Sem nunca se conseguir impor completamente na equipa titular do Benfica, Amaral teve, no entanto, a hipótese de começar cedo a ser decisivo em jogos a sério, estávamos, porém, numa altura em que era impossivel ganhar nas Antas, e o seu golo aos 90 minutos da 2ª mão da Supertaça de 1994/95 foi anulado por qualquer coisa que ainda hoje tenho dificuldades em classificar (não houve fora de jogo, nem falta, foi simplesm
ente anulado por um consciente Donato Ramos que percebeu que aquilo não era tempo de se marcar um golo naquele estádio, está nas regras).


Foi o mais perto que Amaral esteve de ser um bem amado dos adeptos. Depois, apenas um golo de trivela ao Chaves na Luz, muitas lesões, e a despedida rumo ao Felgueiras, Belenenses, Setubal, Atlético, entre outros. Terminou a carreia no Beira Mar de Monte Gordo, sendo hoje adjunto de Litos no Estoril.

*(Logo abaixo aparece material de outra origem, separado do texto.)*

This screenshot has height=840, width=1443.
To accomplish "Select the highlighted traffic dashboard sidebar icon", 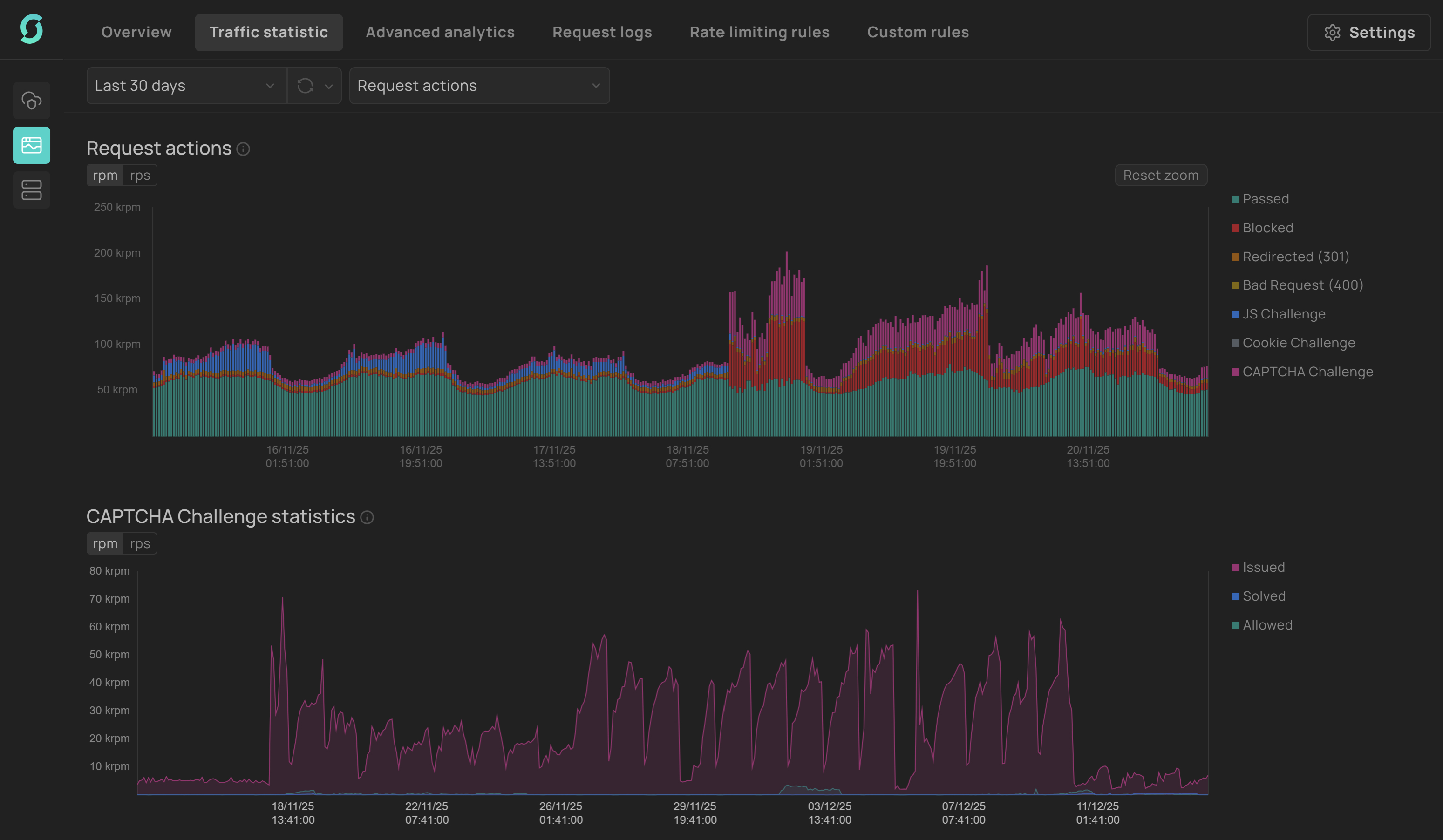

segunda-feira, março 26, 2007

1994/95 - Paiva - 0J 0G

Mais uma daquelas contratações que ninguém consegue perceber muito bem qual o objectivo ou sequer qual a mais valia que o atleta poderia trazer a um Benfica campeão. Formado no Marítimo foi contratado para o Benfica na época em que se pode dizer pode dizer que o pesadelo teve início.
Nunca, obviamente, jogou no Benfica, sendo de imediato emprestado ao Famalicão (talvez uma espécie de agradecimento ao clube pelos belíssimos dois golos de celestino na própria baliza nos 8-0 da época anterior), e cessou no final da época a sua ligação ao clube. Seguiram-se o Farense, o Guimarães, o Santa Clara, o Maia e hoje em dia disputa a 2ª divisão B ao serviço do União da Madeira.
Nunca conseguiu no entanto ao longo das épocas justificar o porquê de, um dia, o Benfica se ter interessado por si.

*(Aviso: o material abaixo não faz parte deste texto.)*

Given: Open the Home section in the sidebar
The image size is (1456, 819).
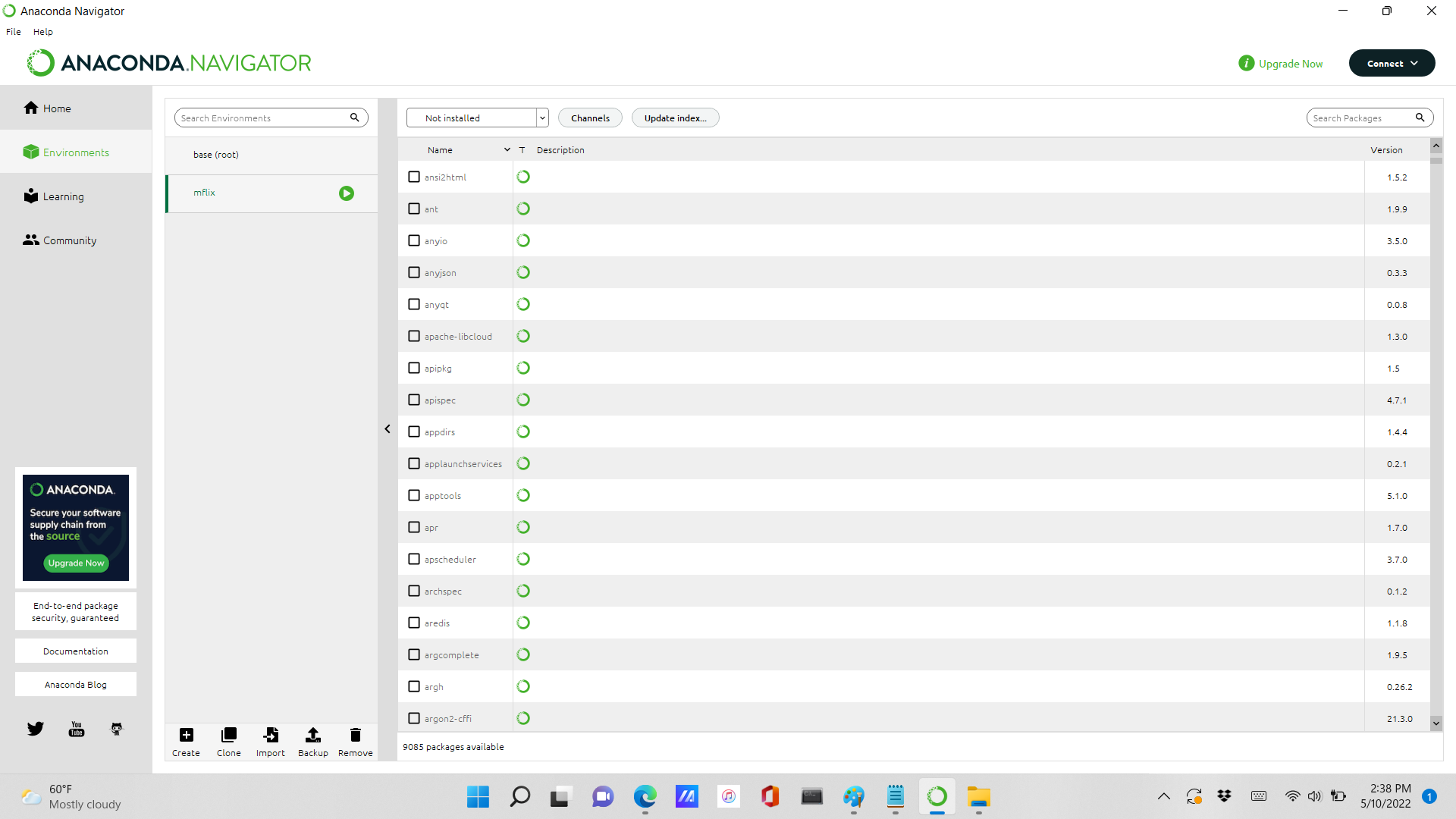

sexta-feira, março 23, 2007

1991/92 - Pedro Valido - 4J 0G

Voltando atrás. È um daqueles casos em que flop não será talvez o termo correcto. Um jogador que é campeão do mundo de Juniores e teve carreira média na primeira divisão só está aqui porque na realidade nunca foi opção no Benfica. As primeiras lembranças que tenho dele são das bancadas da Luz, e da sua fotografia a amarelo no ecrã gigante da antiga Luz (possivelmente a mesma que aparece ali no canto superior direito, mas a amarelo), nos tempos em que os mesmos ainda funcionavam. A sua foto aparecia, mas eu nunca me lembro de o ver jogar, era, portanto, apenas mais um que fazia número no banco de suplentes.
Apesar de ter sido Júnior no clube, foi cedido e depois de novo contratado, para ser depois definitivamente dispensado. Fez toda a sua formação no Atlético (Iniciou-se no Domingos Sávio), passando para o Benfica apenas nos Juniores.
Nos Seniores iniciou-se no Estoril, depois Feirense e Gil Vicente, regressando depois ao Benfica. Saiu para o Marítimo, Est. Amadora, Tirsense, Belenenses, Felgueiras, Alverca, Amora, Operário dos Açores, Atlético, Seixal e finalmente Beira Mar de Monte Gordo onde finalizou a carreira ao lado do flop Amaral e de Luís Carlos.
Actualmente treina o Atlético do Cacem.

terça-feira, março 20, 2007

1998/99 - Nandinho - 4J 1G

Faz parte daquele tipo de contratações que se enquadra num certo padrão de grandes promessas que o são tanto com 20 como com 35 anos. As eternas promessas. Nandinho foi, sempre, pelos clubes por onde passou um dos seus principais jogadores, na época anterior á sua passagem ao Benfica marcou 13 golos no campeonato pelo Salgueiros. Já para não falar dos obrigatórios e necessários golos ao Benfica, marcou-lhe 2 golos em época distintas, sinónimo na altura de contratação certa.
Na Luz a época era demasiado complicada e qualquer contratação se arriscava a não ter sucesso, e não teve. Pelo Benfica um unico grande momento, que mesmo assim foi pequenino. Golo ao Alverca (de Maniche, que fez o 1-2, e Marco Freitas, que fez o 1-1, Poborsky tinha feito o 1-0) no ultimo minuto que empatou o jogo na Luz, tempos dificeis. Souness, preferia os Britânicos e por isso com ele Nandinho fez apenas 2 jogos a titular e outros 2 como suplente utilizado.

Em Dezembro foi emprestado, ao Alverca onde fez, indirectamente, muitos benfiquistas sorrir, 3 golos 3 ao sporting.
Depois, Guimarães, Gil Vicente e agora Leixões onde luta por regressar á primeira liga. Ainda é uma promessa, tem é 34 anos.